TASK:
Could you copy out every one of the lines below, word for word and unchanged?

ENTRIES SHOWN:
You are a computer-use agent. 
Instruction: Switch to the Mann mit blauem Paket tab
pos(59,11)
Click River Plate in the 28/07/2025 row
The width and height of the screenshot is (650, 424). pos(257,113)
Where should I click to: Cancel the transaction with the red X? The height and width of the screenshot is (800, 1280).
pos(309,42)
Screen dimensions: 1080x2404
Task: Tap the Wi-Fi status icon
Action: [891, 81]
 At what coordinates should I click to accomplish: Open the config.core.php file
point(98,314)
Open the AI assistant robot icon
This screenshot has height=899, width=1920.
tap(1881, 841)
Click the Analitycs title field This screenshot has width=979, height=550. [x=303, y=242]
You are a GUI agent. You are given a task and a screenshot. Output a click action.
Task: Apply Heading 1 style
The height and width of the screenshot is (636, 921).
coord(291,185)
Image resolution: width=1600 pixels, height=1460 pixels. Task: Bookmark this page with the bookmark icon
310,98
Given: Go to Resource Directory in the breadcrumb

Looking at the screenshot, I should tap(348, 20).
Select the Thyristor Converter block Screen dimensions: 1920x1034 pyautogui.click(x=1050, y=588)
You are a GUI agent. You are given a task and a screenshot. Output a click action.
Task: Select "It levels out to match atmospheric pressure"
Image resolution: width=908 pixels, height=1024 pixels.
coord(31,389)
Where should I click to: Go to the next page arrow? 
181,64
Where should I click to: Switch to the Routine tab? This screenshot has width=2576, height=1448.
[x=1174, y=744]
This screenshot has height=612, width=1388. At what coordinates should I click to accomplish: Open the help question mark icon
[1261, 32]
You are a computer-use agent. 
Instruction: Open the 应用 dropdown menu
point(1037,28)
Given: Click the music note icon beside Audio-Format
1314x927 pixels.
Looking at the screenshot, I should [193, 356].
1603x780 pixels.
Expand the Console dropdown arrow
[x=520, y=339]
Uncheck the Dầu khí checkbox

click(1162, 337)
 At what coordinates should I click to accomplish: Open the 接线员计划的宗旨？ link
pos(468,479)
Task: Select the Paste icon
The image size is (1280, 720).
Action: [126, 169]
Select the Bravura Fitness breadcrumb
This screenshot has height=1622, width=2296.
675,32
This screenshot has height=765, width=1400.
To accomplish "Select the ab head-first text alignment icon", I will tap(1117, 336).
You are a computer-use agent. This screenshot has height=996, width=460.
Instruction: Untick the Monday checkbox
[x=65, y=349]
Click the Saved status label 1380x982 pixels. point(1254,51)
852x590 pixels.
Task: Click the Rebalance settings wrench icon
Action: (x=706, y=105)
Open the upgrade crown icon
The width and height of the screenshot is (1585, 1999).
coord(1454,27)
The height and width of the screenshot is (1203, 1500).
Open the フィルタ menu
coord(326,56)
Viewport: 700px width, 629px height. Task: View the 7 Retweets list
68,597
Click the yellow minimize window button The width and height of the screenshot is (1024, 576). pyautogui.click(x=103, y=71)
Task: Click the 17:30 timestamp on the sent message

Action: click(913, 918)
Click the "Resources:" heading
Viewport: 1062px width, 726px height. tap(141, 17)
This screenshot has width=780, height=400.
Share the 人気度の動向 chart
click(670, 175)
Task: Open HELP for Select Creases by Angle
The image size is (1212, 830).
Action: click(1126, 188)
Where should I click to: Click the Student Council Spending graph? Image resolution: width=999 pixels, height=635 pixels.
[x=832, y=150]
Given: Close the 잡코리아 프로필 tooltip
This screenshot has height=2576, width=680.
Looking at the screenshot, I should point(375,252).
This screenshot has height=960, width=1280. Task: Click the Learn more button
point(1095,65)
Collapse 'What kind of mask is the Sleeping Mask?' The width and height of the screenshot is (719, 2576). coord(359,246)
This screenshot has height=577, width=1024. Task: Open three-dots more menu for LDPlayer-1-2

RESPONSE TO THIS EXERCISE:
You are a computer-use agent. 
Instruction: Switch to the Mann mit blauem Paket tab
pos(59,11)
Click River Plate in the 28/07/2025 row
The width and height of the screenshot is (650, 424). pos(257,113)
Where should I click to: Cancel the transaction with the red X? The height and width of the screenshot is (800, 1280).
pos(309,42)
Screen dimensions: 1080x2404
Task: Tap the Wi-Fi status icon
Action: [891, 81]
 At what coordinates should I click to accomplish: Open the config.core.php file
point(98,314)
Open the AI assistant robot icon
This screenshot has height=899, width=1920.
tap(1881, 841)
Click the Analitycs title field This screenshot has width=979, height=550. [x=303, y=242]
You are a GUI agent. You are given a task and a screenshot. Output a click action.
Task: Apply Heading 1 style
The height and width of the screenshot is (636, 921).
coord(291,185)
Image resolution: width=1600 pixels, height=1460 pixels. Task: Bookmark this page with the bookmark icon
310,98
Given: Go to Resource Directory in the breadcrumb

Looking at the screenshot, I should tap(348, 20).
Select the Thyristor Converter block Screen dimensions: 1920x1034 pyautogui.click(x=1050, y=588)
You are a GUI agent. You are given a task and a screenshot. Output a click action.
Task: Select "It levels out to match atmospheric pressure"
Image resolution: width=908 pixels, height=1024 pixels.
coord(31,389)
Where should I click to: Go to the next page arrow? 
181,64
Where should I click to: Switch to the Routine tab? This screenshot has width=2576, height=1448.
[x=1174, y=744]
This screenshot has height=612, width=1388. At what coordinates should I click to accomplish: Open the help question mark icon
[1261, 32]
You are a computer-use agent. 
Instruction: Open the 应用 dropdown menu
point(1037,28)
Given: Click the music note icon beside Audio-Format
1314x927 pixels.
Looking at the screenshot, I should [193, 356].
1603x780 pixels.
Expand the Console dropdown arrow
[x=520, y=339]
Uncheck the Dầu khí checkbox

click(1162, 337)
 At what coordinates should I click to accomplish: Open the 接线员计划的宗旨？ link
pos(468,479)
Task: Select the Paste icon
The image size is (1280, 720).
Action: [126, 169]
Select the Bravura Fitness breadcrumb
This screenshot has height=1622, width=2296.
675,32
This screenshot has height=765, width=1400.
To accomplish "Select the ab head-first text alignment icon", I will tap(1117, 336).
You are a computer-use agent. This screenshot has height=996, width=460.
Instruction: Untick the Monday checkbox
[x=65, y=349]
Click the Saved status label 1380x982 pixels. point(1254,51)
852x590 pixels.
Task: Click the Rebalance settings wrench icon
Action: (x=706, y=105)
Open the upgrade crown icon
The width and height of the screenshot is (1585, 1999).
coord(1454,27)
The height and width of the screenshot is (1203, 1500).
Open the フィルタ menu
coord(326,56)
Viewport: 700px width, 629px height. Task: View the 7 Retweets list
68,597
Click the yellow minimize window button The width and height of the screenshot is (1024, 576). pyautogui.click(x=103, y=71)
Task: Click the 17:30 timestamp on the sent message

Action: click(913, 918)
Click the "Resources:" heading
Viewport: 1062px width, 726px height. tap(141, 17)
This screenshot has width=780, height=400.
Share the 人気度の動向 chart
click(670, 175)
Task: Open HELP for Select Creases by Angle
The image size is (1212, 830).
Action: click(1126, 188)
Where should I click to: Click the Student Council Spending graph? Image resolution: width=999 pixels, height=635 pixels.
[x=832, y=150]
Given: Close the 잡코리아 프로필 tooltip
This screenshot has height=2576, width=680.
Looking at the screenshot, I should point(375,252).
This screenshot has height=960, width=1280. Task: Click the Learn more button
point(1095,65)
Collapse 'What kind of mask is the Sleeping Mask?' The width and height of the screenshot is (719, 2576). coord(359,246)
This screenshot has height=577, width=1024. Task: Open three-dots more menu for LDPlayer-1-2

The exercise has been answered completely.